围观 Roblox 持续三天的故障 | 董泽润的技术笔记

Roblox 是一家游戏公司，也是元宇宙概念股。去年底发生一起故障，持续三天之久，官网也发布 blog总结了原因，但并没有说清楚底层 boltdb 的问题。由于需要 FQ, 同时把官方 blog 复制了一份，欢迎围观 https://mytechshares.com/2022/02/16/roblox-return-to-service/

故障原因

一句话总结：Roblox 使用 consul mesh 做服务治理框架，故障前逐步放量启用 stream 功能，consul leader 选举和数据同步存储使用 boltdb, 放量后恰巧触发了 boltdb 性能问题

原因看似简单，但是大型互联网架构本身很复杂，出问题很难第一时间定位原因，无论业务还是基础架构。同时 Roblox 使用 consul 企业版对于公司是黑盒，boltdb 问题也是事后由 hashicorp 公司定位

Boltdb 介绍

Boltdb 性能问题参考 HN 的讨论，修复请参考阿里巴巴的 Segregated Hashmap Patch

Boltdb 是 LMDB 的移值实现，单机存储引擎里算是比较挫的，目前出名开源软件只有 etcd 在使用，并且原作者 go boltdb 己经废弃 deprecated, 请使用 etcd 的 bboltdb

etcd 之所以采用 boltdb, 主要是看中了 boltdb 是 B+tree 实现，支持完整的 ACID, 支持事务。从上图可以看到，性能压测除了 Query 50M values 全是最低的。关于 boltdb 源码分析推荐老C的 boltdb 源码分析系列，我是他二十年老粉

性能问题

Boltdb 只有一个文件，使用 Mmap syscall 映射到内存，并没有使用内存池来管理。磁盘文件以页 Page(4KB) 划分数据单元，当页不在使用时，并不会释放磁盘空间，而是使用 freelist 维护空闲列表，供后续使用

上图是 Roblox 公司的数据统计，4G 大小的文件，大部分都是空闲的并未使用。性能问题就在于每次 B+tree 调整，分配，释放页时，arrayAllocate算法复杂度都是 O(n)
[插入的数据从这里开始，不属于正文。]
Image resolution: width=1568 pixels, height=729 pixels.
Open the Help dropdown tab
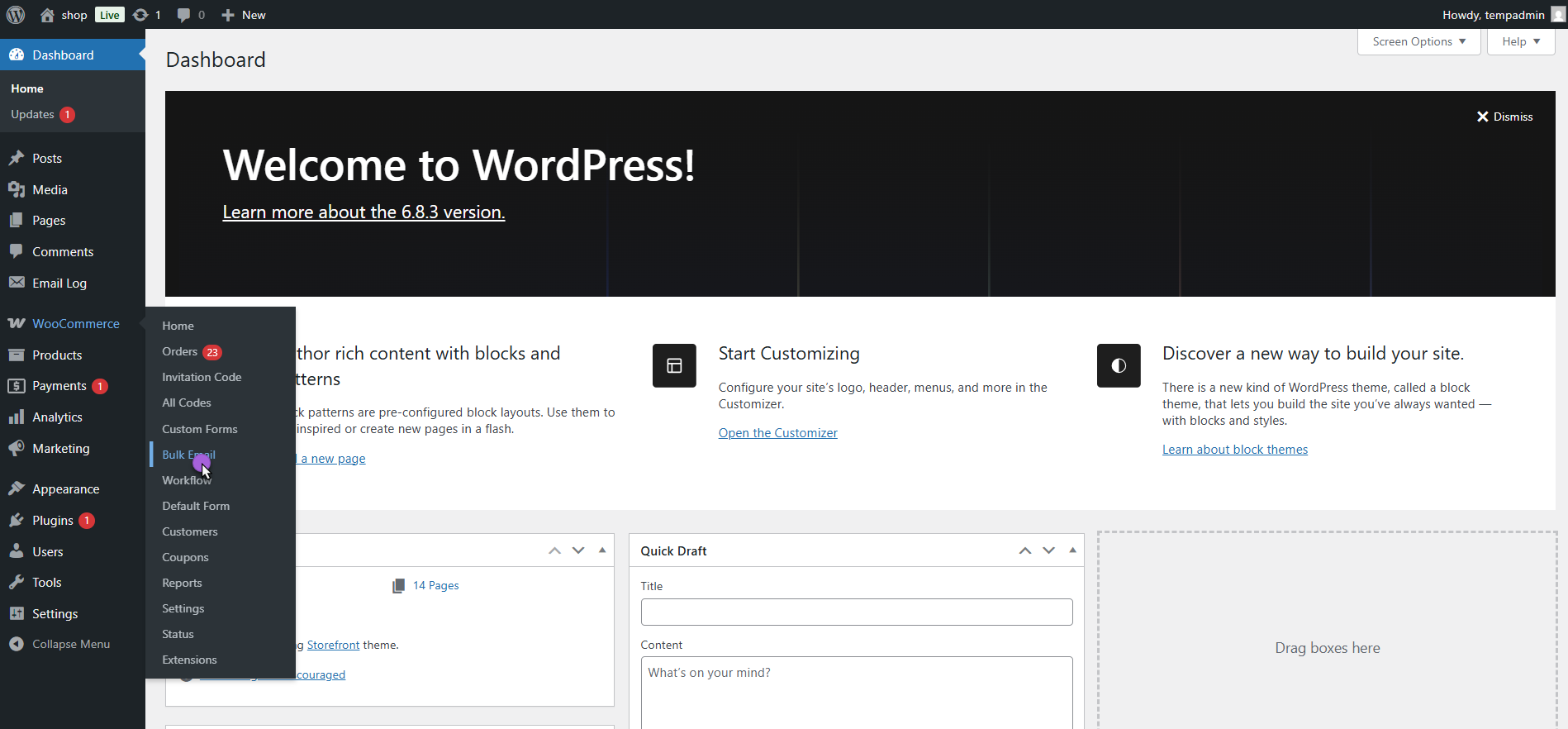1520,41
func (f *freelist) arrayAllocate(txid txid, n int) pgid {
  ......
	var initial, previd pgid
	for i, id := range f.ids {
    ......
		// Reset initial page if this is not contiguous.
		if previd == 0 || id-previd != 1 {
			initial = id
		}

		// If we found a contiguous block then remove it and return it.
		if (id-initial)+1 == pgid(n) {
			// If we're allocating off the beginning then take the fast path
			// and just adjust the existing slice. This will use extra memory
			// temporarily but the append() in free() will realloc the slice
			// as is necessary.
			if (i + 1) == n {
				f.ids = f.ids[i+1:]
			} else {
				copy(f.ids[i-n+1:], f.ids[i+1:])
				f.ids = f.ids[:len(f.ids)-n]
			}

			// Remove from the free cache.
			for i := pgid(0); i < pgid(n); i++ {
				delete(f.cache, initial+i)
			}
			f.allocs[initial] = txid
			return initial
		}
		previd = id
	}
	return 0
}

该代码用于从 freelist 列表 ids 数组中，寻找连续空闲的 n 页 Page, 当 boltdb 中有大量空闲页且不满足需求时，都会线性遍历全部列表，即使找到了，也要有大量的数组移动，性能影响很大

2019 年时阿里巴巴的 chenxingyu 同学调研并提交了修复 segregated hashmap patch, 使得 boltdb 文件大小增长到 100G 也无性能衰减，Roblox 最后修复故障也是使用了这个 patch

新算法原理也很简单，大家刷 leetcode 都知道 TwoSum 算法吧？本质也是空间换时间，通过构建多个 map, 索引空闲列表长度与 Page id 对应关系。使得复杂度由 O(n) 变成 O(1)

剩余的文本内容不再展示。